Another important reason why an MBA should help you when starting your own law firm is because it helps you build a terrific network. A significant chunk of MBA graduates end up launching their own startups. With access to these graduates, yours would be the de-facto law firm that they approach while setting up the legal side of things.

So what happens if you have no plans to start your own law firm? Is it a good idea for a law graduate to end up in a marketing or finance job? This depends very much on what your priorities are. Have you worked on marketing or finance before studying law? Do you have an exhaustive understanding of what you would be doing on a day to day basis at these jobs? It is pretty important for a serious applicant to “de-glamorize” the marketing and finance jobs to look into the nitty-gritties of everyday work to understand if it is something that tthey want to do in life.

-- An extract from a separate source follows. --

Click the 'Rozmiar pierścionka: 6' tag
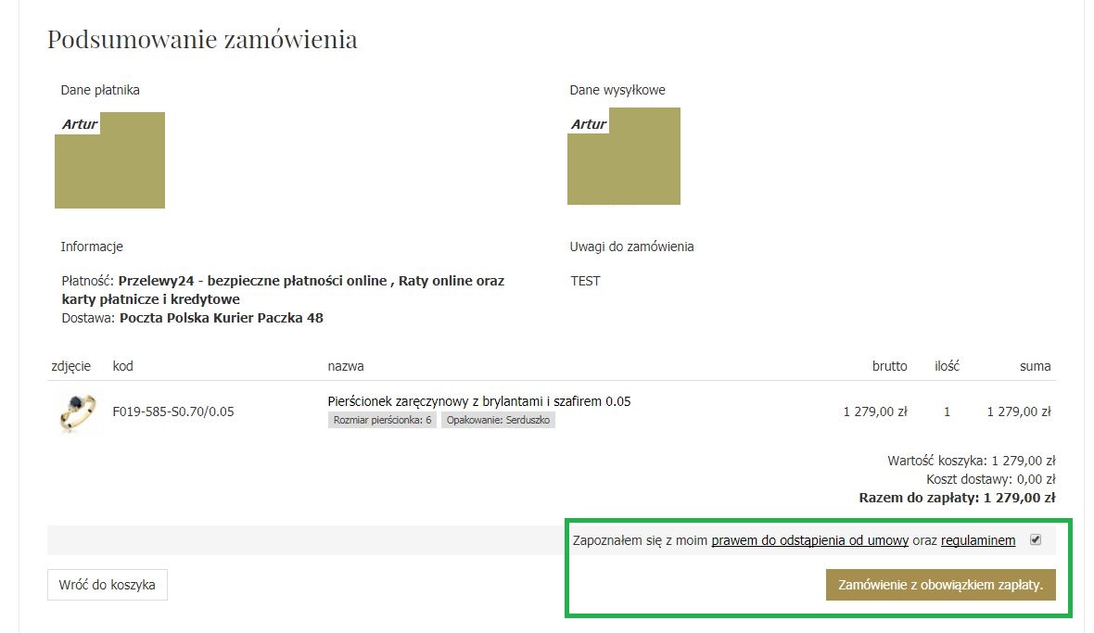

A good way to approach this would be to apply for a sales, marketing or finance internship and work for a few months at a business to get an idea of the things to expect. This will not only help you personally arrive at a decision, but will also strengthen your resume while attending the interview for an MBA program. Interviewers love candidates who have done their homework. And there is no better homework than actually spending time on your prospective jobs to understand the core.